Dysfunction of E-cad causes instability of adherens junctions, which leads to cell invasion, cell migration, and carcinogenesis. We found in liver samples from iron-overloaded mice that the apparent molecular mass of E-cad was reduced from 125 to 115 kDa in sodium dodecyl sulphate polyacrylamide gel electrophoresis under reducing conditions and immunoblotting, and that the cellular expression of E-cad was decreased in immunohistochemistry.
The mRNA level of E-cad, however, did not change significantly, suggesting that the alterations are posttranslational. Interestingly, incubation of control liver extracts with Fe2+ alone also produced the same mobility shift.

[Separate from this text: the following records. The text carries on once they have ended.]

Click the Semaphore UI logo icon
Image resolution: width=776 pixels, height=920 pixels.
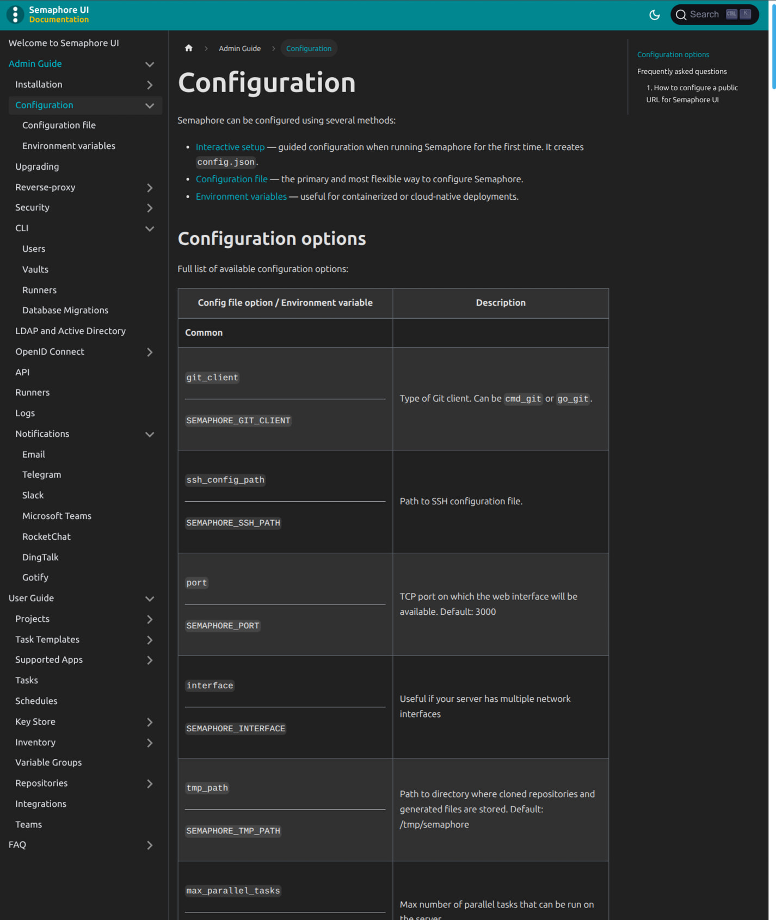(15, 15)
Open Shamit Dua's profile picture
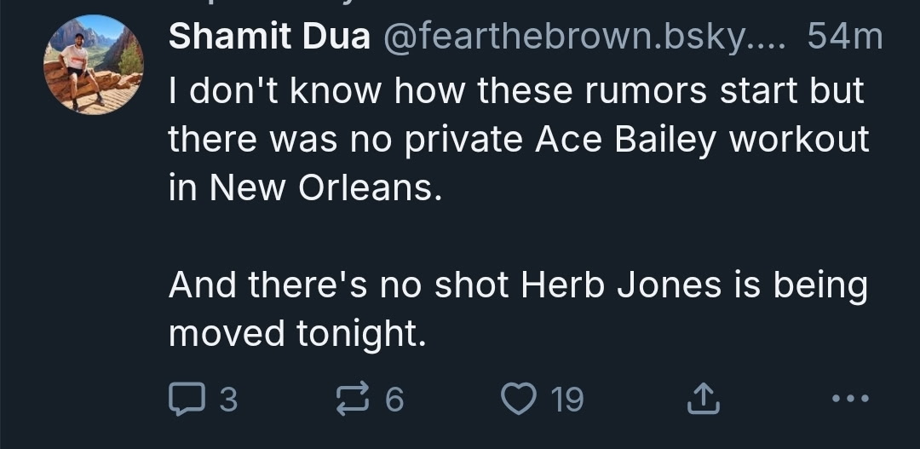 94,65
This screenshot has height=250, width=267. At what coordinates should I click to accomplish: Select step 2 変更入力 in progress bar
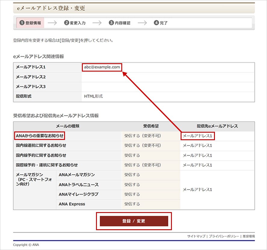tap(75, 23)
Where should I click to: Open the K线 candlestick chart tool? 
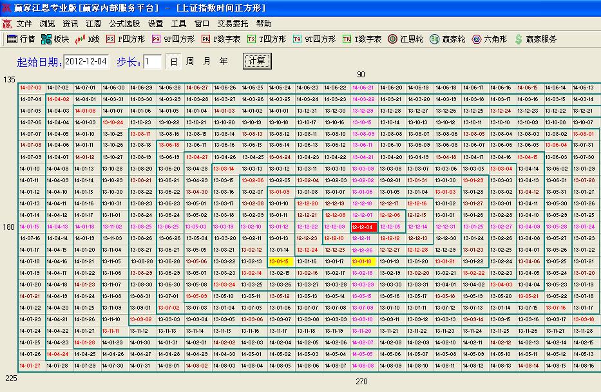pyautogui.click(x=88, y=39)
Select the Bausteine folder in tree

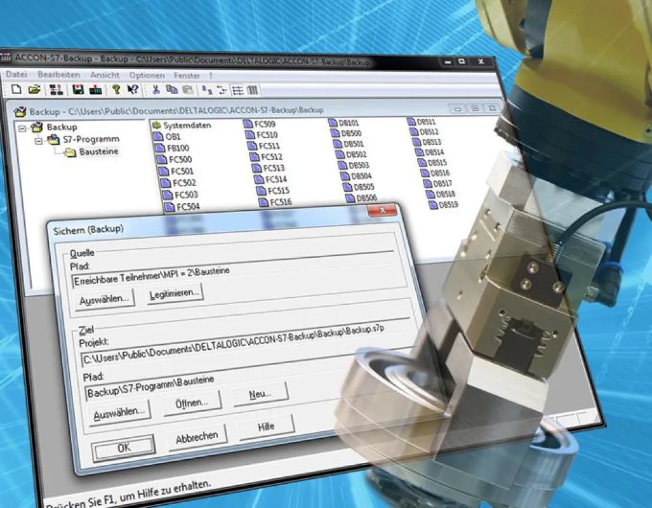coord(92,152)
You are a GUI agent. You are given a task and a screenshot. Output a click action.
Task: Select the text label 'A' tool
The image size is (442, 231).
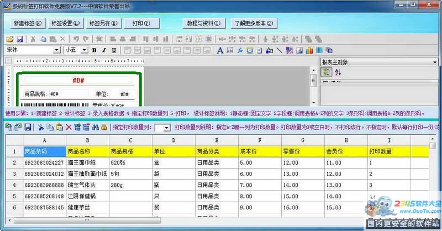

Neither an oxidant nor an antioxidant influenced this shift in vitro, suggesting that reactive oxygen species, which are generated by iron and known to cause damage to macromolecules, are not involved. Treatment of the 115 kDa E-cad with deferoxamine, an iron chelator, thus removing Fe2+, shifted the molecular mass back to 125 kDa, demonstrating that the shift is reversible.
The observation also implies that the alteration that causes the mobility shift is not due to transcriptional control, deglycosylation, and proteolysis. This reversible mobility shift of E-cad has not been previously known.
The alteration of E-cad that causes the mobility shift might be an initial step to liver diseases by iron overload.